The classic charpai recalled, explored

Of all pieces of furniture unique to India, perhaps the charpai is the most evocative of individual memories Compact, portable and extremely ecofriendly, this Indian bed is explored at the Serendipity Arts Festival here through a historicalcultural project

Of all pieces of furniture unique to India, perhaps the 'charpai' is the most evocative of individual memories. Compact, portable and extremely eco-friendly, this ‘Indian bed’ is explored at the Serendipity Arts Festival here through a historical-cultural project.

Curator of the Charpai Project, Ayush Kasliwal, who takes visitors on a journey of exploring a cultural artefact ‘truly Indian’, calls the charpai a work of ‘sheer genius’.

“The fact that it is light on environment, is done simply, is highly customised and relatable, holds a certain meaning in the society - as part of dowry, for instance.
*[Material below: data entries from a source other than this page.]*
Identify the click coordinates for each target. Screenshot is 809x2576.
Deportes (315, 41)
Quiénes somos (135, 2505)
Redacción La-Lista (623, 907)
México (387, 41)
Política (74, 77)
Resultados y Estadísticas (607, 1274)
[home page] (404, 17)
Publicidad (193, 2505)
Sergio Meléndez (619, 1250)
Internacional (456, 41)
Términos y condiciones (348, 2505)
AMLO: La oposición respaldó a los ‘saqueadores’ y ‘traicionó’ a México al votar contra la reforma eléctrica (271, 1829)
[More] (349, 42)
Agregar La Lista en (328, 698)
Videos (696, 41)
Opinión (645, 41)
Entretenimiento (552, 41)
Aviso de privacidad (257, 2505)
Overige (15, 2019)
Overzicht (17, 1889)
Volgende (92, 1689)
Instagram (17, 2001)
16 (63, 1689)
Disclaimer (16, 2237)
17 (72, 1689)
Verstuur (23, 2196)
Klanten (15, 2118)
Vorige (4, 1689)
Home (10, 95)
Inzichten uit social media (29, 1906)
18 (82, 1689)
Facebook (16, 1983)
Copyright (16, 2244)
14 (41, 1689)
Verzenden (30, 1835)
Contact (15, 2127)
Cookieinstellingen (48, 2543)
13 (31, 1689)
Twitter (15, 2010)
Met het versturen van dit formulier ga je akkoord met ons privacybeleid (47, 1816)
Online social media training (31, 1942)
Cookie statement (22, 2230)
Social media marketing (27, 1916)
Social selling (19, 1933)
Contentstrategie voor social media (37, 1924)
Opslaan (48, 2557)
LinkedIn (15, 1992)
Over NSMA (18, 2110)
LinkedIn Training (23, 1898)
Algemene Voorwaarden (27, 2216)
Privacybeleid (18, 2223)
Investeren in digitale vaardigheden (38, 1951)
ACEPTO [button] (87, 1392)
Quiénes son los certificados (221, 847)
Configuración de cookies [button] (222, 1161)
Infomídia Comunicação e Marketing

That meaning is what I'm pointing at,” Kasliwal, who has expertise in furniture design, told IANS.

It, he wrote in his curatorial note, is perhaps one of the most functional pieces of furniture ever created – ‘portable, economical, sustainable, compact, multi-functional with utility, used not just personally but also in communities.’

Part of the main exhibition, a showcase familiarises viewers with academic and historical inquiries, including medieval scholar-explorer Ibn Batuta's, on the ‘charpai’.

Though speaking of an 'everyday, mundane object' - something that this edition of Serendipity festival seems to be widely bringing forth - Kasliwal's curation of the show holds interest, as visitors are transported to a typical charpai shop resembling a storeroom of any Indian home, replete with stacked rolls of charpai weaving material, jute ropes, dismantled wooden legs, and other objects that seem hard to come by in the contemporary lifestyle.

The curation then leads one to examples of fully-woven charpais, that remain evocative of different memories for each visitor. What's also interesting to note is that despite the project having exhibited a number of them, each with different weaving techniques and material, the core design of the charpai transcends regions, time and the myriad ‘hands’ that create it.

“It cannot be attributed to a certain time or region, but is everywhere. There are customisations but as an object it is pretty generic. It's not about the greatness of bygones times, but relates to what of our past relates to our present,” Kasliwal said.